Which brings us to the Third Wave, when ground-breaking shops like Intelligentsia in Chicago, Counter Culture in North Carolina, and Stumptown in Portland began shaping business plans around the noble quest to preserve, highlight and present the innate flavors of the globe's highest quality coffee beans. In cities like Portland, Seattle, San Francisco, Chicago and New York, true coffee nerds began cultivating relationships with small farmers in places like South America, Central America, Africa and Indonesia to seek out unique flavor profiles previously unavailable.
Third Wave coffee shops often can be characterized more by what they don't serve than what they do. In place of batch-brewed, heavily roasted blends kept warm until they're sold, artisanal shops grind and brew meticulously sourced and freshly roasted beans by the cup to order. Gone are sprawling multi-panel menus littered with countless concoctions and sizes, replaced by fewer options and smaller serving sizes.
"The easiest way to understand what Third Wave roasters and coffee shops are trying to do is to highlight the terroir so that all the unique choices the farmer made and the choices the producer made and the choices the roaster made that have left their imprint on that roasted seed you're drinking are actually reflected in the cup," explains John Johnson, partner and quality control manager at Rising Star, which recently moved and expanded its roasting operations into the Hildebrandt Building on the near-west side.
Customers who order a cup of java at Pour in the 5th Street Arcades will observe a barista carefully weigh and grind a precise measure of freshly roasted coffee beans. After pre-wetting the filter, the grounds will be placed in a simple funnel-shaped device that sits atop a receiving vessel. Over the course of three minutes, the barista will anoint the grounds with a slow, steady stream of 200-degree water until the resulting yield of coffee reaches around 350 grams, at which point it's poured into a pre-warmed ceramic mug.
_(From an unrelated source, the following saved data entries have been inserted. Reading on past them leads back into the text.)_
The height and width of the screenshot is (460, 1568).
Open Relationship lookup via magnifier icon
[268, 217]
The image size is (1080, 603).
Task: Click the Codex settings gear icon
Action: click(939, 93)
While the typical iced coffee is simply chilled hot-brewed coffee, Pour invested in beautiful and functional cold-brew systems that are prominently displayed along its back wall. The 4-foot-tall glass contraptions, which look like elaborate bongs, use ice water and time (about eight hours) to produce cold-brewed coffee with all of the body and none of the bite of its conventionally brewed sibling.
All the above machinations might seem obsessive — even affected — but they're science-based maneuvers designed to extract the bean's good qualities and exclude the bad, all while maintaining an exacting level of consistency. Ideally, if everything goes as planned, what's left in the cup is the true essence of the bean — all the aromas, flavors and acidity set free from an overbearing roast and bitterness. Sip an expertly brewed cup of Paseban from Ciluengsi, West Java, for example, and you'll discern hints of chocolate, red currant and raspberry. Like a fine wine, the end product is the result of a long chain of decisions that include where the bean is grown, how and when it's harvested, how it's processed, how and when it was roasted and, lastly, how it is brewed.